Partir, c’est le rêve des femmes, celui que la mendiante réalise. Partir, c’est le désir que Marguerite Duras prête à Christine V. : « Comment sortir de devant cette colline nue [...], comment se retrouver enfin ailleurs pour toujours, même le temps d’une saison, loin du harcèlement quotidien le plus affreux, celui de la recherche du sens de tout cela. » L’absence de sens rendrait aussi invivable que la misère la plus noire, le quotidien de celles qui ne sont pas des femmes d’intérieur ni de bonnes mères et qui pourtant ont « tout subi, le mariage, la baise, l’enfant, la maison ». La mendiante « assume l’invivable ». Son pouvoir de résistance - à la marche sur des milliers de kilomètres et sous les déluges de la mousson, à la famine, à la prostitution, à la lèpre qui l’entoure - porte au paroxysme la capacité de l’humain à survivre dans l’horreur et lui donne sa dimension mythique. Mais pour pouvoir devenir ce mythe, elle doit en passer par l’abandon de l’enfant, comme Christine V. aurait pu « penser la mort de l’enfant pour se sortir de là ». « Ce n’est pas sûr. On peut imaginer la chose dans son principe. Dans son fait, on ne peut pas, c’est rigoureusement impossible. » La mendiante « l’a fait ». Christine Villemin l’a pensé. Elles ont en commun la « monstrueuse innocence » qu’Anne-Marie Stretter, cette bonne mère de trois enfants, ne partage pas et dont le manque l’emporte, elle, dans les eaux du Gange. Elles ont en commun ce caractère « sublime » qui permet de faire d’elles les représentantes de toutes les autres femmes reléguées dans leur solitude et dans la « matérialité de la matière ». Elles sont des archétypes des femmes qui résistent à leur condition selon une vision que Lacan, peut-être, aurait pu reconnaître comme il l’a fait du ravissement de Lol V. Stein : « Marguerite Duras s’avère savoir sans moi ce que j’enseigne. »
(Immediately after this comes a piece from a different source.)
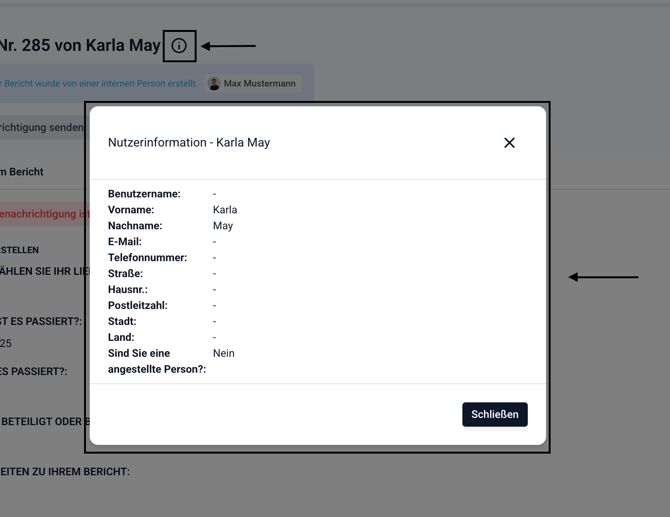Click the 'Hausnr.:' field label
This screenshot has height=517, width=670.
point(128,290)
Ce que Marguerite Duras s’obstine à écrire, depuis la première apparition de la mendiante dans Barrage contre le Pacifique jusqu’à l’article scandaleux sur Christine Villemin, c’est qu’une « relation causale définitive [s’établit] entre la vie [de certaines femmes] et la disparition de leur enfant », que l’enfant peut être le meurtrier de sa mère et devenir sa victime, qu’il peut y avoir lutte à mort entre la mère et l’enfant, au lieu de cet instinct maternel évident et naturel dont Simone de Beauvoir a dénoncé le fondement dans Le Deuxième Sexe, en 1949, en démontrant qu’il s’appuie sur des préjugés et des stéréotypes : il n’est pas inné mais culturel. Marguerite Duras sort de l’abstraction la théorie de Simone de Beauvoir et du symbolique les meurtres entre générations dont la psychanalyse souligne l’existence et dont les tragédies se nourrissent. Elle prétend en trouver des exemples concrets, incarnés, dans l’Asie lointaine de son enfance mais aussi dans les faits divers dont chacun parle. Le scandale est à la mesure du tremblement qu’elle provoque chez ses lecteurs, du rejet suscité par les pulsions de violence et de meurtre qu’elle met en évidence.
Aliette Armel.
Lire la suite.
[1] Dans Le Vice-Consul, même si la géographie est déjà très fantaisiste, Marguerite Duras a un certain souci de vraisemblance : pour descendre jusqu’à Vinh Long, dans la plaine des Oiseaux, entre deux bras du Mékong (dans la zone de son delta, en bordure de la mer de Chine), là où se trouvait la concession de la mère de Marguerite Duras, à Prey Nop, la mendiante longe le lac Tonlé Sap au Cambodge, puis les bords du Mékong. Elle vient donc de Battambang, à quelques kilomètres du lac Tonlé Sap. C’est Anne-Marie Stretter qui vient de Savannakhet. À la fin du Vice-Consul, déjà, les lieux des origines, du chant de la mendiante, tentent à se confondre. Dans India Song, la mendiante vient elle aussi de Savannakhet.
[2] Marguerite Duras parle, série « Français de notre temps. Hommes d’aujourd’hui », sous le patronage de l’Alliance française. Réalisation sonore Hugues Desalle. Diffusion Adès. 33 tours.
[3] Selon la plus récente chronologie, établie par Jean Vallier pour les Cahiers de l’Herne (n°86, novembre 2005)
[4] « Huit jours plus tard, je trouvais comment en sortir » (Hubert Nyssen, Les Voies de l’écriture, Mercure de France, 1969, p. 133).
[5] Pierre Lartigue, Le Ciel dans l’eau Angkor, La Bibliothèque, 2005, p. 64-65.